Playing at different positions has been shown to influence risk of concussion in American footballers (Dick et al., 2007; Nathanson et al., 2016; Pellman et al., 2004). This is likely due to the fact that head kinematics, such as linear and rotational accelerations of the head, and brain deformation vary depending on the position of the player (Funk et al., 2012; Karton et al., 2020). Brain deformation has been shown to be particularly sensitive to rotational acceleration (Gennarelli et al., 1972; Gennarelli et al., 1987; Holbourn, 1943; Kleiven, 2007; Margulies et al., 1990; Post and Blaine Hoshizaki, 2015; Takhounts et al., 2013). Therefore, playing a position where there is high risk of head impacts with high rotational acceleration may increase a player’s risk of concussion. However, it is unclear whether playing at different positions will also change the pattern of force distribution across the brain and particularly in sulcal depths, a location of CTE pathology.
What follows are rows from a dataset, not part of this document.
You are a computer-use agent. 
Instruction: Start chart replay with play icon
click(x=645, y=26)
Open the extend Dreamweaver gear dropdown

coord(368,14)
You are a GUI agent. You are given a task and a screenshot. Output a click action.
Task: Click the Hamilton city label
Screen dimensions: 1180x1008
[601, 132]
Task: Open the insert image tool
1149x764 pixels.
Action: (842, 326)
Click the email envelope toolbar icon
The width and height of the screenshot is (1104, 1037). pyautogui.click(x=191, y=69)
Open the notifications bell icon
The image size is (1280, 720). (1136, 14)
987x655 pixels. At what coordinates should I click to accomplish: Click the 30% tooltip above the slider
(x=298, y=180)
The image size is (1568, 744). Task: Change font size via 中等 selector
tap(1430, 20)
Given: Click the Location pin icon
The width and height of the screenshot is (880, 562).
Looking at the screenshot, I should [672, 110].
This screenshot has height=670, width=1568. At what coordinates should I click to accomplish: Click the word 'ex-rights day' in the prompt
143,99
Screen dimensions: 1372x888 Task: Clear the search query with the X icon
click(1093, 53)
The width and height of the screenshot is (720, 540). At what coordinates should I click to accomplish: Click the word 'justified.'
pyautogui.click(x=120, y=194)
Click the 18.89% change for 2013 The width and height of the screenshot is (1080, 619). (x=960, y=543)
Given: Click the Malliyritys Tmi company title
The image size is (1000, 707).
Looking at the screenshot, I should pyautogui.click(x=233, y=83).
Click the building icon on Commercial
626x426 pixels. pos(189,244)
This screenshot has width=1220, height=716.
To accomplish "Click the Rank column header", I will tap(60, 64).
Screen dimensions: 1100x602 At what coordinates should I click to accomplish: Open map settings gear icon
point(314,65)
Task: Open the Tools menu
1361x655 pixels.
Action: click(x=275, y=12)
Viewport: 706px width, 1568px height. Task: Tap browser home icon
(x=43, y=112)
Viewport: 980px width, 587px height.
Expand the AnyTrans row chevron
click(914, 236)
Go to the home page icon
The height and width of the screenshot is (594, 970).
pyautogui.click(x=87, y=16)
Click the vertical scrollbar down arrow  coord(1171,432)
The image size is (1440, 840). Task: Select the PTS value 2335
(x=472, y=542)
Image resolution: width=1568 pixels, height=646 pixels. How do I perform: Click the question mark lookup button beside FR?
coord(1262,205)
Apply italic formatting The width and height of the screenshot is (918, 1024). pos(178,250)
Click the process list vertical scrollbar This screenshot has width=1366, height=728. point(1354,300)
The present study addresses this question. We used our previously developed FE model of TBI to simulate 148 American Football head impacts and predict strain and strain rate across the brain during impacts. We divided our cohort based on their playing position into three profiles and tested whether playing position is a factor in determining the pattern and severity of mechanical strain and strain rate across the whole brain and particularly in sulci. Playing at positions where the head is exposed to larger rotational impacts is likely to increase strain and strain rate in sulci, so we also tested whether rotational head kinematics can predict the sulcal strain and strain rate across all collisions.

Methods

Video analysis and laboratory reconstructions

Videos of 32 American football games were analysed using previously described methodology (Fig. 1) (Karton et al., 2020). In brief, players were grouped according to their positions and separated into 3 different profiles based on impact frequency, strain magnitude and time interval (Fig. 1A) (Karton et al., 2020). Recorded footage was used to document all head contact and estimate impact velocity, location/orientation, and event type using Kinovea software (version 0.8.20) (Fig. 1B – see supplementary materials for more information on the validation of the video analysis method).

Fig. 1

Study overview.

(A) Player positions in each profile, (B) Snapshot of the video analysis software, Kinovea, used to determine the speed and angle of colliding players, (C) Lab setup for physical reconstruction of the collisions, (D) The finite element model of TBI loaded by the head accelerations recorded in the lab tests, (E) Freesurfer segmentation of the sulcal and gyral regions applied to the computational predictions of strain and strain rate, (F) Statistical analysis of strain and strain rate distribution in sulci and gyri.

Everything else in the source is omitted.